Configure the Confidentiality Offset on a Port

Use the following procedure to configure the confidentiality offset on a port. The default is disabled.

About this task

The confidentiality offset provides a way to start encryption after a few bytes following the Ethernet header. The confidentiality offset facilitates traffic flow inspection and classification on intermediate devices by not encrypting the Network Layer header for IPv4 or IPv6. For instance, if you configure the offset to 30, the IPv4 header and the TCP/UDP header are not encrypted. If you configure the offset to 50, the IPv6 header and the TCP/UDP header are not encrypted.

Note

Note

On a MACsec-enabled port with confidentiality offset configured to 50 on the 5420 Series, all packets less than 67 bytes drop and discarded packets increment.

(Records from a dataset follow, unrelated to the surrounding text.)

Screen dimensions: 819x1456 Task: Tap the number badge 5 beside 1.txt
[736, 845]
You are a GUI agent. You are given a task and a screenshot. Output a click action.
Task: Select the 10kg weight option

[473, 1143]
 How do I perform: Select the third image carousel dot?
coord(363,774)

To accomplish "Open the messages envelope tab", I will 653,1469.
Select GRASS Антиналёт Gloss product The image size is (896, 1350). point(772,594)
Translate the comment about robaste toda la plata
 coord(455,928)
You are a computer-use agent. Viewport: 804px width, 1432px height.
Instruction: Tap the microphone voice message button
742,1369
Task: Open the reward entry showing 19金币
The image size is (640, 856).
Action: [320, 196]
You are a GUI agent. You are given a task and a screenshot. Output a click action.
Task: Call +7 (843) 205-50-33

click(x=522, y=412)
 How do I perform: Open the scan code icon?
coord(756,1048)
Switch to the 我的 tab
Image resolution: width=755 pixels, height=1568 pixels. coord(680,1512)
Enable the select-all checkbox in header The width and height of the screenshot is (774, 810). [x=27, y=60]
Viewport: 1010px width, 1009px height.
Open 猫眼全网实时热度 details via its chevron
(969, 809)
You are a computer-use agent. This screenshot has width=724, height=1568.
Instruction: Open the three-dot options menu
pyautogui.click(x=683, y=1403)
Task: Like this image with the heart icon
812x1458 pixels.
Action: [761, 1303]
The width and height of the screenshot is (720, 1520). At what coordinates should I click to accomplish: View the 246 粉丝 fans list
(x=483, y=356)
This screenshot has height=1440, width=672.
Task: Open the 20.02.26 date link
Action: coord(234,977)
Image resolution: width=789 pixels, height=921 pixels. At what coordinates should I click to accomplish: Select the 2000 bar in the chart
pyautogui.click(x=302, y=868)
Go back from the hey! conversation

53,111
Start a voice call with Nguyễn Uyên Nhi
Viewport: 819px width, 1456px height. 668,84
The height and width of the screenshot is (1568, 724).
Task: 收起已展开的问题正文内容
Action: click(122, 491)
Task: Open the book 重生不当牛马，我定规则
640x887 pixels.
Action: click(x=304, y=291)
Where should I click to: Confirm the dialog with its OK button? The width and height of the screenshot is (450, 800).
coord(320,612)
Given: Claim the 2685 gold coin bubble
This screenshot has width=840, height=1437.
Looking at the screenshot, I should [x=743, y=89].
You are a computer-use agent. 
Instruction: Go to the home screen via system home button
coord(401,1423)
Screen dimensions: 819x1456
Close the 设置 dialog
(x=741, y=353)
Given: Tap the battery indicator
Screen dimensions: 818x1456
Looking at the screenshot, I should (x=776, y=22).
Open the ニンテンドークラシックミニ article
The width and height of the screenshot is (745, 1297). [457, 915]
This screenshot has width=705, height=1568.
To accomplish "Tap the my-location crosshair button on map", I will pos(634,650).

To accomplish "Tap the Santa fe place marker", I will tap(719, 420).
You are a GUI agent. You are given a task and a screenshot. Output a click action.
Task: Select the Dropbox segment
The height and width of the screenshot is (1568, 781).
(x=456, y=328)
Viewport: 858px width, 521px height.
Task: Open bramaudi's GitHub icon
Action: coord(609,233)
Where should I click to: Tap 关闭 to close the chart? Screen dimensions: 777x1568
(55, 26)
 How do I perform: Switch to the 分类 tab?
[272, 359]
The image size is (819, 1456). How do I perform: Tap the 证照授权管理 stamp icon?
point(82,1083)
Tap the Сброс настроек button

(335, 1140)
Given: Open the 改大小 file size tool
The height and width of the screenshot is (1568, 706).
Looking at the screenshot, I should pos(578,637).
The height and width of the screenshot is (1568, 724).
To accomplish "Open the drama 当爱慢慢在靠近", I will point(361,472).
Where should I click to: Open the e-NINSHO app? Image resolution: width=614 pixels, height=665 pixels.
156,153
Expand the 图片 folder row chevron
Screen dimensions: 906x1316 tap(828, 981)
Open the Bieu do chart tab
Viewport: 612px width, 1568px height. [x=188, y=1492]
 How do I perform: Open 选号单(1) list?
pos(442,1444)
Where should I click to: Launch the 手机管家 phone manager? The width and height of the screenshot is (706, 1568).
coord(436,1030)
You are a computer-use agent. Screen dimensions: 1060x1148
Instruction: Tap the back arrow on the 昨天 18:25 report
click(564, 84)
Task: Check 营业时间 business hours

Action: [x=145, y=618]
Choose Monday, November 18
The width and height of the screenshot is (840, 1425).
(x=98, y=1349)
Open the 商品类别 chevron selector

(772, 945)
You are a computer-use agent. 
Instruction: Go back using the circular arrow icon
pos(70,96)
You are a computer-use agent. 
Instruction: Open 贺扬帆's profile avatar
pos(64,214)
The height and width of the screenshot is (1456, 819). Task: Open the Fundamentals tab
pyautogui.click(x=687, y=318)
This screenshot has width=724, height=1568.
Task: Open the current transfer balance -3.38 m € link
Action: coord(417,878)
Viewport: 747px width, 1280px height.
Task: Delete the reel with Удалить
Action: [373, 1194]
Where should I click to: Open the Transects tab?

As a best practice, do not configure the confidentiality offset to 50 on the 5420 Series.

Note

Note

On a MACsec-enabled port with data encryption enabled and confidentiality offset configured to 30 or 50 on the 5420 Series, InOctetsValidated counter also increments in addition to InOctetsDecrypted counters in Macsec secure channel Inbound statistics.

Procedure

  1. Enter GigabitEthernet Interface Configuration mode:

    enable

    configure terminal

    interface GigabitEthernet {slot/port[/sub-port][-slot/port[/sub-port]][,...]}

    Note

    Note

    If the platform supports channelization and the port is channelized, you must also specify the sub-port in the format slot/port/sub-port.

  2. Configure confidentiality offset on the port:

    macsec confidentiality-offset <30–50>

  3. Disable the confidentiality offset on the port:

    no macsec confidentiality-offset

Example

Configuring the confidentiality offset on the port:

Switch:1>enable
Switch:1#configure terminal
Switch:1(config)#interface gigabit 1/2
Switch:1(config-if)#macsec confidentiality-offset 30

Variable Definitions

The following table defines parameters for the macsec confidentiality-offset command.

Variable

Value

<30–50>

Specifies the bytes after the Ethernet header from which data encryption begins. Valid values are 30 and 50.

The following table defines parameters for the interface gigabitethernet command.

Variable

Value

{slot/port[/sub-port][-slot/port[/sub-port]][,...]}

Specifies the port that you want to associate with the connectivity association (CA).

Identifies the slot and port in one of the following formats: a single slot and port (slot/port), a range of slots and ports (slot/port-slot/port), or a series of slots and ports (slot/port,slot/port,slot/port). If the platform supports channelization and the port is channelized, you must also specify the sub-port in the format slot/port/sub-port.